Blue Highways: Part 2, Chapter 16

 

Old advertisement, including misspellings and wrong directions, for the Swamp Guinea Fish Lod

Swamp Guinea Fish Lodge Site?, Georgia

I've put a question mark in the title of this post, and on the heading here, because I'm just taking a stab in the dark as to where the Swamp Guinea Fish Lodge was located.  In the advertisement above, which was circa 1967 or so, the directions are completely wrong.  The text says that it was located 10 miles west of Athens, Georgia but a little research shows that it was actually located east of Athens, near a little town called Colbert.  With a search around that area on Google Maps, I found Swamp Guinea Road.  Given the name, and the location, I am making an assumption that the Swamp Guinea Fish Lodge, which does not exist any more, was located there.  If I'm wrong, and someone knows for sure, please let me know.

I love LHM's description of his meal at the Swamp Guinea.  Just massive amounts of fried food loaded up on the plate.  The real Southern custom of adding a loaf of white bread to the meal, the sweet tea.  The closest I've come to a meal like that is in New Mexico, where I live, when I went to a Texas style eatery called Rudy's for a barbecue meal.  I also like his description of the waitress and her voice.  I tend to have a soft spot for waitresses, and listening to one reel of the day's specials with a soft Southern voice would be like listening to music in a dream.
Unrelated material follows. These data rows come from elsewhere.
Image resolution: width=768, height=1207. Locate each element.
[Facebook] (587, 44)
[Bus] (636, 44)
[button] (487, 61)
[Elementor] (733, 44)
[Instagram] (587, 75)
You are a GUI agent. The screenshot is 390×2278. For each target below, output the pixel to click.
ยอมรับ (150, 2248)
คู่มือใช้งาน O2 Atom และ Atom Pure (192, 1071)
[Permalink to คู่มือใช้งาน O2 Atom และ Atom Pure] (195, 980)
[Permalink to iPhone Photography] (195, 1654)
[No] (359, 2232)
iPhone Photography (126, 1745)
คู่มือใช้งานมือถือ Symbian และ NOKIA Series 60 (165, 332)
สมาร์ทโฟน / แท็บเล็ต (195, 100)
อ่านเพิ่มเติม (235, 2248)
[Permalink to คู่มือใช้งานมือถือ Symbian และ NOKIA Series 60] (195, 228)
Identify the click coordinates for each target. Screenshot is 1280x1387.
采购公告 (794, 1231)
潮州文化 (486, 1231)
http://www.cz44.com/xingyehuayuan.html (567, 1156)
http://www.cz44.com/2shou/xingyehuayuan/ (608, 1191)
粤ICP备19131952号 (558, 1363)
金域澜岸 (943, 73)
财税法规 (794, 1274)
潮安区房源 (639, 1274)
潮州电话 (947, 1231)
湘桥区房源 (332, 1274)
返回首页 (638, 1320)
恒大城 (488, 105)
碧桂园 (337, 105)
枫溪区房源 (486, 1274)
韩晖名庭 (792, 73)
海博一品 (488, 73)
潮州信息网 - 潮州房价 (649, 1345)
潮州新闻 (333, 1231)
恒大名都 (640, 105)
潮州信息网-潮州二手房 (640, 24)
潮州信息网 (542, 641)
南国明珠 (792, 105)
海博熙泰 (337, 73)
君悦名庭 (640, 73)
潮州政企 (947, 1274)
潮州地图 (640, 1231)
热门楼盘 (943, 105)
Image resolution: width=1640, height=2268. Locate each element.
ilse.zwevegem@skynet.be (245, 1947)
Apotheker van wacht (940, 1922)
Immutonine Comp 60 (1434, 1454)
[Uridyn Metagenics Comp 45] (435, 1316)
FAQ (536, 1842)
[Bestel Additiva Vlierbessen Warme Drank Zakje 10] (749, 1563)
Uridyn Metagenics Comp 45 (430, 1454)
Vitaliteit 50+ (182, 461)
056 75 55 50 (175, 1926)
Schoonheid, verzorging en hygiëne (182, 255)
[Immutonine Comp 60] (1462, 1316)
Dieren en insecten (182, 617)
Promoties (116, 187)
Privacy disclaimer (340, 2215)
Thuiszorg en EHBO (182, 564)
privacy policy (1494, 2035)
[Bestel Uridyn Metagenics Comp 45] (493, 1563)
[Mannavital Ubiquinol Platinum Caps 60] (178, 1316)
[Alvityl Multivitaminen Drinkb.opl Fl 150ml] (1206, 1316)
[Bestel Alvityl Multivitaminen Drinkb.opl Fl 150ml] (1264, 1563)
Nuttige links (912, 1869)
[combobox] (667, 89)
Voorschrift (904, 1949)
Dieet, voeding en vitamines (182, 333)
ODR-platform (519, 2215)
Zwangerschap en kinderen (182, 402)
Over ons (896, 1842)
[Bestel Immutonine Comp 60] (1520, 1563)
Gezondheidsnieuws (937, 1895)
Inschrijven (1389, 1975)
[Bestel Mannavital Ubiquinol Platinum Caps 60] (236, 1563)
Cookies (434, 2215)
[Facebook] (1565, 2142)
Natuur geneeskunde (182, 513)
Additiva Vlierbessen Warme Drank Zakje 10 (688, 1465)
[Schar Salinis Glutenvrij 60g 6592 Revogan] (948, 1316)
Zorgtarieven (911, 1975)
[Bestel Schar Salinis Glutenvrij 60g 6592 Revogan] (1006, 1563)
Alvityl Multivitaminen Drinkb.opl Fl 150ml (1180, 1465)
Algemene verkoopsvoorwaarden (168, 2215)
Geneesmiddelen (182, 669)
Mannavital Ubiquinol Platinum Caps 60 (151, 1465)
I'm no stranger to eating a lot.  Way back in the day, when I lived in Milwaukee, I made a trip to Illinois on a business trip and was taken to a supper club.  When I ordered the "Pork o'Plenty" plate, the waitress tried to talk me out of it.  She looked at my size, which was tall and skinny and about 150 pounds when wet back then, and didn't think I was up to the task.  When I ordered soup and salad with it, she thought I was out of my mind.  She predicted failure.  I not only ate the soup and salad, but the Pork o'Plenty plate AND a dessert.  As we left, I heard her exclaim to another waitress "we have big beefy farmboys come in here but I've never seen anyone eat like that guy."

In Texas in the 90s, when my friend Tom came to visit me and I still weighed the same, we went to the County Line Barbecue near Austin and ordered the all-you-can-eat meat deal.  Our goal was to eat enough to make them lose money.  We ate at least three portions apiece.  In New Orleans, great meals were made of all-you-can-eat crawfish, boiled in crab or crawfish boil with potatoes and corncobs and dumped out on a table covered with butcher paper.  You could find that in restaurants, but the best were in the backyard parties.  We would "pinch dem tails and suck dem heads" all night, wash it down with Abita Amber and go home stuffed.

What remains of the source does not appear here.